EXERCISE TASKS:
a. In the thread on counting good intervals with hashing, what size of hash does the answer say is pretty safe for any input likely to come up in practice?
b. Reproduce the part of the thread on counting good intervals with hashing from "So compute this" to "find in practice.".

SELECTED EXTRACT:
────────

Using Hashing to count the number of occurrences of a pattern in an integer array

Question

So I have a problem that is ,I have an integer array and first I define an interval as a good interval iff, within the interval every integer appears an even (including zero) number of times. I want to find the number of good intervals in a given integer array. For example, if array = [7, 7, 1, 5, 5, 1], the good intervals are [1, 2], [3, 6], [4, 5], [1, 6] corresponding to the contiguous subarrays [7, 7], [1, 5, 5, 1], [5, 5], [7, 7, 1, 5, 5, 1]. If array = [4, 5, 6, 5, 4], then there are no good intervals.

I have a naive solution which would be to use 2 for loops and check for every possible interval whether there is a good interval but this takes O(n^2) time. I want to find a better solution that runs in O(nlogn) time and I feel that using hashing may give me a faster solution, the problem is I do not know how to incorporate it into my answer. I have been reading up on the rolling robin-karp hashing algorithm to give me some ideas but I think that this algorithm is not applicable to what I seek. Do you guys have any ideas for an algorithm to solve this in O(nlogn) time that uses hashing?

Paul Hankin · Accepted Answer · 2022-10-28T14:44:51.063

2

Suppose your array is called A.

For each index i, you could compute the set of the elements in A[:i] that appear an odd number of times. Now your problem is equivalent to finding all i, j such that these sets are equal.

This is still O(n^2) in the worst case, but instead of using sets, you can use a hash of the sets. For efficiency, the hashes need to be incrementally computable from the hash of the previous set. One such way is to use the XOR of a (universal hash function) of the elements of the set. With this, you can add and remove single elements from the hash in O(1), and it has the benefit that adding and removing an element is exactly the same operation, making it very suitable for this problem, where the parity and not the exact count of the elements is important.

So compute this new array for indexes 0 to n inclusive:

B[0] = 0
B[i+1] = HASH(A[i]) XOR B[i]

Then count all 0<=i<j<=n such that B[i]=B[j] (which you can do in O(n) time, for example with a regular map).

This is a probabilistically correct algorithm, since if you are unlucky, a non-empty set can have zero hash. If you use a universal b-bit hash, an upper bound for the probability it's correct is approximately exp(-n²/2^(b+1)) -- obtained from the birthday problem probability. So if you use a 128-bit hash, you're pretty safe for any input you're likely to find in practice.

As examples, here's Python code that implements the naive version which uses sets and runs in O(n^2) in the worst case.

import collections

def naive_evens(A):
    B = frozenset()
    counts = collections.Counter()
    counts[B] += 1
    total = 0
    for a in A:
        B = B.symmetric_difference({a})

────────

Records for pointing to text and page items:
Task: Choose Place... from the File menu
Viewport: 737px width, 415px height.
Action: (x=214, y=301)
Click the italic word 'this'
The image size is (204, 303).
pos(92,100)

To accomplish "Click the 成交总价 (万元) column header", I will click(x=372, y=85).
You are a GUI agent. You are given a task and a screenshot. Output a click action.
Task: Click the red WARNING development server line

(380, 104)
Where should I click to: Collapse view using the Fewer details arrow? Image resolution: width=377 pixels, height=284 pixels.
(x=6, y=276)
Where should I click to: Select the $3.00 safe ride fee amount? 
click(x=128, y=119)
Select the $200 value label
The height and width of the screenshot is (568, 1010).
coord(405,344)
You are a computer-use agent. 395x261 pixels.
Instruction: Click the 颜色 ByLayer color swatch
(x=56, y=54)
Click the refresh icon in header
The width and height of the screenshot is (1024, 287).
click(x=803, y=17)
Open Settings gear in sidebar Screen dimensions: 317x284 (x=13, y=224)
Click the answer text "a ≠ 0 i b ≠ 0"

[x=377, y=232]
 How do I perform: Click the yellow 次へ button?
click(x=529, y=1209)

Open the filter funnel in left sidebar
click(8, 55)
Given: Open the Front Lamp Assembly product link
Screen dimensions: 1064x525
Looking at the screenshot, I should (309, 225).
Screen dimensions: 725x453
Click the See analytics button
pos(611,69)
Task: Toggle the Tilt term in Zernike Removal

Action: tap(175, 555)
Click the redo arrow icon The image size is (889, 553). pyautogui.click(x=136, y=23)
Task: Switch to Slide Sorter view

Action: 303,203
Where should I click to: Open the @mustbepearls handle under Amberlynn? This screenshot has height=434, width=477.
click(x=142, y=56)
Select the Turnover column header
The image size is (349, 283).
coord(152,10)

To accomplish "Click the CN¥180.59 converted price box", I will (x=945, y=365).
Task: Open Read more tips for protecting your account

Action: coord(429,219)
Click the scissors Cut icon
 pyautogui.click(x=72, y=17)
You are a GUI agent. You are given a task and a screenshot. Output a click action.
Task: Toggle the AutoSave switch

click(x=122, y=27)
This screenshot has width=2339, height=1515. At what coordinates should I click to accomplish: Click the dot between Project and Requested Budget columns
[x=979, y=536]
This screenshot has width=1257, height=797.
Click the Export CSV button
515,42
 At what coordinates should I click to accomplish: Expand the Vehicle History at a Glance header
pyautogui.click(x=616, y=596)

────────

SOLUTIONS BELOW:
a. A 128-bit hash.

b.
So compute this new array for indexes 0 to n inclusive:

B[0] = 0
B[i+1] = HASH(A[i]) XOR B[i]

Then count all 0<=i<j<=n such that B[i]=B[j] (which you can do in O(n) time, for example with a regular map).

This is a probabilistically correct algorithm, since if you are unlucky, a non-empty set can have zero hash. If you use a universal b-bit hash, an upper bound for the probability it's correct is approximately exp(-n²/2^(b+1)) -- obtained from the birthday problem probability. So if you use a 128-bit hash, you're pretty safe for any input you're likely to find in practice.